Peintre et entreprise de rénovation dans la vallée de la Siagne

Humidité de fond de vallée

  • Temps de séchage allongés

    On mesure l’humidité du support avant de recouvrir, pas la fiche technique.

  • Auréoles et décollements

    La cause n° 1 des chantiers ratés ici : un recouvrement trop rapide.

  • Ventilation des pièces

    Salles d’eau et pièces nord : traiter la cause avant de repeindre.

  • Peintures perméables

    Le mur doit pouvoir évacuer ce qu’il absorbe.

Deux bâtis distincts

  • Villages en pierre et tuf

    Cabris, Saint-Cézaire, Spéracèdes : support très poreux, à fixer avant finition.

  • Chaux et enduits anciens

    Reprise à l’identique, sans film étanche par-dessus.

  • Pavillonnaire de plaine

    Peymeinade, Pégomas, La Roquette : parpaing, dalle béton, plâtre.

  • Rénovation complète

    Sols, murs, plafonds et cloisons sur un même chantier.

Ce que la vallée impose

La vallée de la Siagne a une particularité que les artisans venus de la côte sous-estiment souvent : il y fait sensiblement plus humide qu’à quelques kilomètres de là. La rivière, le fond de vallée encaissé et le couvert végétal entretiennent une hygrométrie élevée, surtout à Pégomas, Auribeau et La Roquette.

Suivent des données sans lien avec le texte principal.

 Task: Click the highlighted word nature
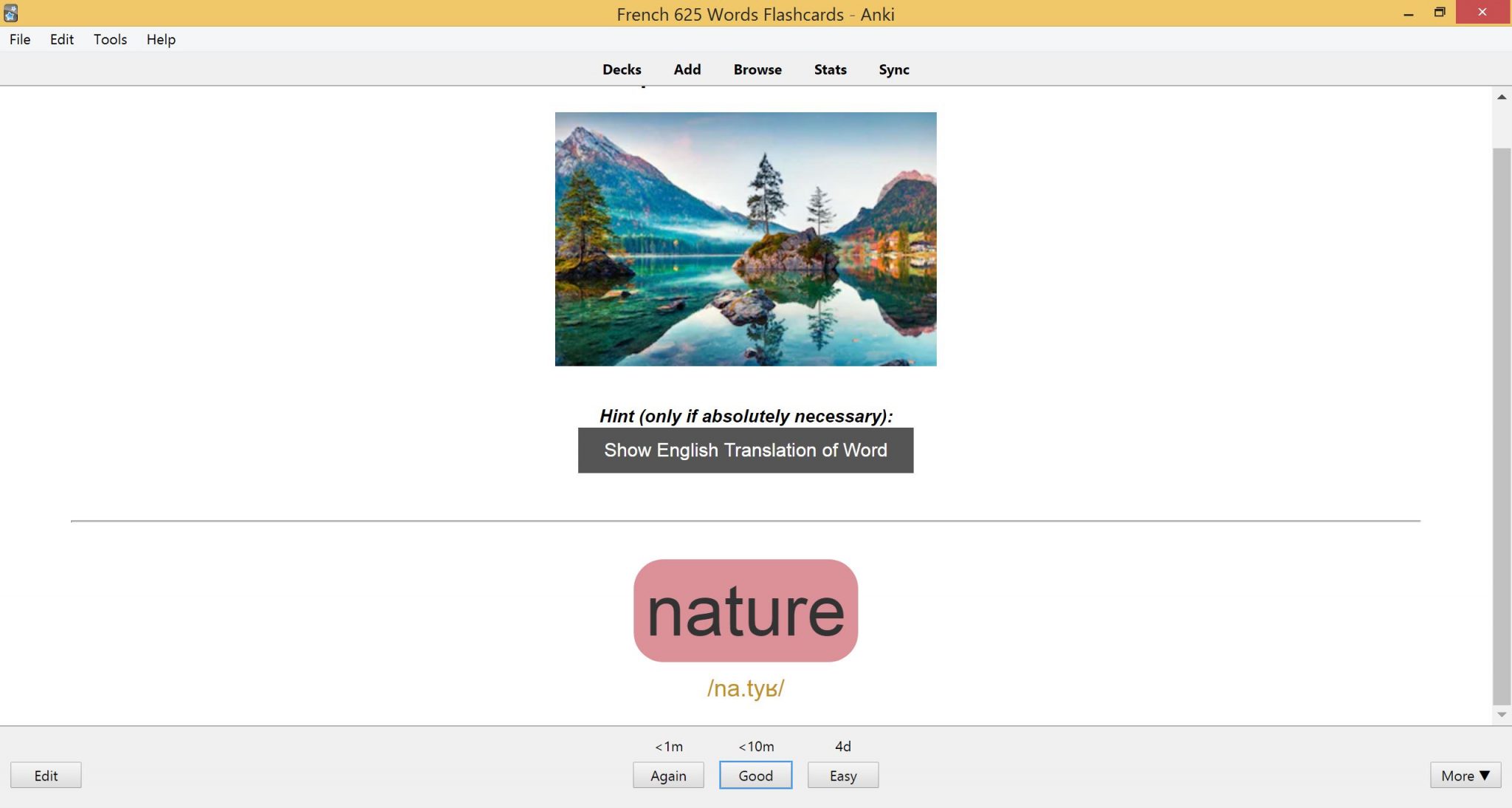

Concrètement, ça allonge les temps de séchage. Un enduit qui prend en une nuit sur le plateau peut en demander deux ici, et une peinture recouverte trop tôt sur un support encore humide fera des auréoles ou décollera plus tard. C’est une des causes les plus fréquentes de chantier raté dans le secteur : non pas un mauvais produit, mais un délai de recouvrement non respecté parce qu’on a appliqué les temps du fabricant sans tenir compte de l’air ambiant. Nous mesurons l’humidité du support avant de recouvrir plutôt que de suivre la fiche technique à la lettre.

Le bâti se divise en deux. Dans les villages perchés — Cabris, Saint-Cézaire-sur-Siagne, Spéracèdes — on trouve de la pierre et du tuf montés à la chaux. Le tuf est une roche tendre et très poreuse : il boit énormément, il faut le fixer avant toute finition, et il ne supporte pas d’être enfermé sous un film étanche.

En descendant vers Peymeinade, Le Tignet, Pégomas et La Roquette-sur-Siagne, on passe à du pavillonnaire des années soixante-dix à deux mille : parpaing enduit, dalle béton, cloisons plâtre. Les contraintes changent du tout au tout, et les travaux aussi — davantage d’intérieur, de réaménagement et de rénovation complète.